Hantu!” teriak Tunggul Gono sambil menunjuk-nunjuk ke bawah.
“Ada roh
jahat gentayangan!” ikut berteriak Iblis Batu Hitam.
Pasukan
pengawal Keraton menjadi sibuk. Beberapa tokoh silat Istana juga segera berdatangan,
mencari tahu apa yang terjadi. Tapi seperti orang gila dan menunjuk-nunjuk kian
kemari sambil berteriak-teriak Tunggul Gono dan Iblis Batu Hitam tidak bisa
ditanyai. Akhirnya karena terlalu banyak darah yang keluar dua tokoh silat ini
roboh pingsan.
***********************
“Bunga…”
ucap Wiro ketika sosok bayangan putih mendatangi. Dia berusaha bangkit tapi
lupa kalau sekujur tubuhnya berada dalam keadaan lumpuh. “Ah…! Aku gembira bisa
bertemu denganmu lagi, Bunga…”
“Diam
saja di tempatmu Wiro. Aku akan berusaha mencabut semua jarum yang menancap di
tubuhmu. Untung tidak ada jarum yan menancap di titik darah mematikan.
Mudahmudahan aku bisa memusnahkan kelumpuhanmu!”
Cepat
Suci berjongkok di samping Pendekar 212. Telapka tangan kanannya dikembangkan.

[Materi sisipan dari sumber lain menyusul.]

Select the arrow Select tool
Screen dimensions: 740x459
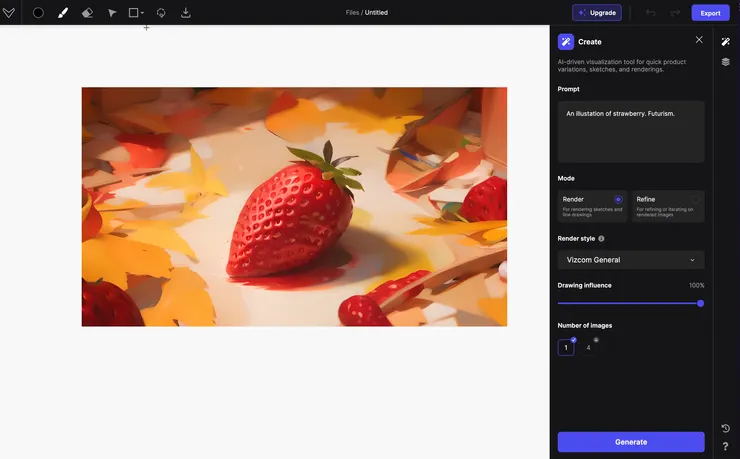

Matanya dipejamkan. Bersamaan dengan dibukanya matanya kembali, tangan kanannya
diusapkan sejengkal di atas permukaan tubuh Wiro. Terjadilah satu keanehan.
Dari
telapak tangan Suci keluar satu hawa dingin menyedot disertai kepulan asap
tipis putih. Sebaliknya dari sosok Pendekar 212 merambas keluar hawa panas
disertai asap kehitaman.
Tiba-tiba!
Sett… sett… sett!
Dua puluh
satu jarum yang menancap di tubuh Wiro melesat ke atas dan menancap di telapak
tangan Suci. Tangan itu kucurkan darah tapi cuma sebentar. Ketika Suci
mengibaskan tangannya semua jarum jatuh luruh ke tanah. Walau keadaannya saat
itu masih lemah namun Wiro sudah mampu menggerakkan tangan dan kakinya lalu
duduk di lantai.
“Bunga,
terima kasih. Kau muncul di saat aku membutuhkan pertolongan…” Wiro ulurkan
tangan hendak memeluk tubuh Suci. Namun sadar pakaiannya basah kotor oleh darah
dia tarik ke dua tangannya kembali. Bunga tersenyum lalu pegang ke dua tangan
Wiro. Walau sosoknya berupa bayang-bayang namun Wiro merasakan pegangan gadis
itu seperti pegangan manusia biasa adanya.
“Dua
tahun aku kehilangamu. Aku mencari dan mencari. Tapi kau lenyap tak tahu
rimbanya….” bisik Suci. Kata-kata itu diucapkanya sambil sepasang matanya
berkaca-kaca. Kemudian dia ingat. “Ini bukan saatnya untk berbincang-bincang.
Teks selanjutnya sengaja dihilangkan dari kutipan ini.